これって最初から続編ありきの作品なのです。
迷路が存在する理由。
記憶を失っている理由。
迷路の向こう側の世界の謎。
終盤でふわっとした説明はありましたが、完全な形で伏線は回収されないのです(ちなみに、一番気になる謎は、何故、“彼”が追いついたのか…ということ)。

勿論、続編の存在は知っていましたよ。
でも、連続ドラマならぬ連続映画の態だったとは…想定の斜め上を行っておりました。
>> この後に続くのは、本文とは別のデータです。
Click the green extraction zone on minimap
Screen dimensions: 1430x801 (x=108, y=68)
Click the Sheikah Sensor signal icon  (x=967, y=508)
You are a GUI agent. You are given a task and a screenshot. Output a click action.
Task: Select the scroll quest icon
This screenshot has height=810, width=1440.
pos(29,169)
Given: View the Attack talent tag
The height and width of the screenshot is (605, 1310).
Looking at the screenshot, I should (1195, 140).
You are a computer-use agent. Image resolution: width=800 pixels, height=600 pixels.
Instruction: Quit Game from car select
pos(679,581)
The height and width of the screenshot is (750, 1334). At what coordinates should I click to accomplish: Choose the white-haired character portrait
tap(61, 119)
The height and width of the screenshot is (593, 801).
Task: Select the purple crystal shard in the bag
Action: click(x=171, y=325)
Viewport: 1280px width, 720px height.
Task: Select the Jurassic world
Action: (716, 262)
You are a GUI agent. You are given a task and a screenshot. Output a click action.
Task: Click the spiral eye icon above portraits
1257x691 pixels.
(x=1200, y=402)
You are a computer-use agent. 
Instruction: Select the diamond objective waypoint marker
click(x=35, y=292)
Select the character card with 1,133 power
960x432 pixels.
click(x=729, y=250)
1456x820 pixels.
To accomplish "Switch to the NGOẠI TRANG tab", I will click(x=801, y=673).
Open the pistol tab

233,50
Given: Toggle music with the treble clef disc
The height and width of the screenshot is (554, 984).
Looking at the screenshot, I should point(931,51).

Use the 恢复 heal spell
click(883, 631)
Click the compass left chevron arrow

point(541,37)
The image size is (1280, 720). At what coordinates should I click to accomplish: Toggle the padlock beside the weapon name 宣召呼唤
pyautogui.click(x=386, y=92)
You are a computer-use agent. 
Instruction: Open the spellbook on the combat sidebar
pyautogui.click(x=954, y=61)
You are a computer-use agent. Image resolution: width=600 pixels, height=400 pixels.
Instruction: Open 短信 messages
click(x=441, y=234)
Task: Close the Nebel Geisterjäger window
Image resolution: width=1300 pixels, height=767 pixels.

大枠としては決着しているのですが、正直なところ、消化不良の気持ちは否めません。

ただ、作品が持つポテンシャルは高いのです。
閉ざされた空間で生活を築く部分は、『十五少年漂流記』のように人間ドラマを織り成す予感に満ちていますし、迷路の向こう側にある“謎”は適度に好奇心を煽ってきます。この緩急が巧みなので退屈せずに物語終盤まで惹き付けられると思います。

そして、あらすじで判るように。
物語の下地となる部分は“ゲーム”のよう。
画面左下に体力ゲージが存在しても違和感がないくらいです。正直なところ、二時間程度…という時間に縛りがある映画よりも、ゲームで表現するほうが向いている素材なのでしょう。そもそも迷路って単純に遊ぶだけならば、広く浅く…よりも狭く深くのほうが楽しめますしね。

まあ、そんなわけで。
映画は単体で完結させるべき。
…という拘りさえ捨てれば、それなりに楽しめる作品だと思います(勿論、過度な期待は禁物。原作はティーン向けの小説ですし)。三部作の序章としては成功の部類に入るでしょう。

ただ、逆に言えば。
次回作へのハードルが上がったわけですからね。この期待感を上手く繋げることが出来るかどうか…見ものでありますな。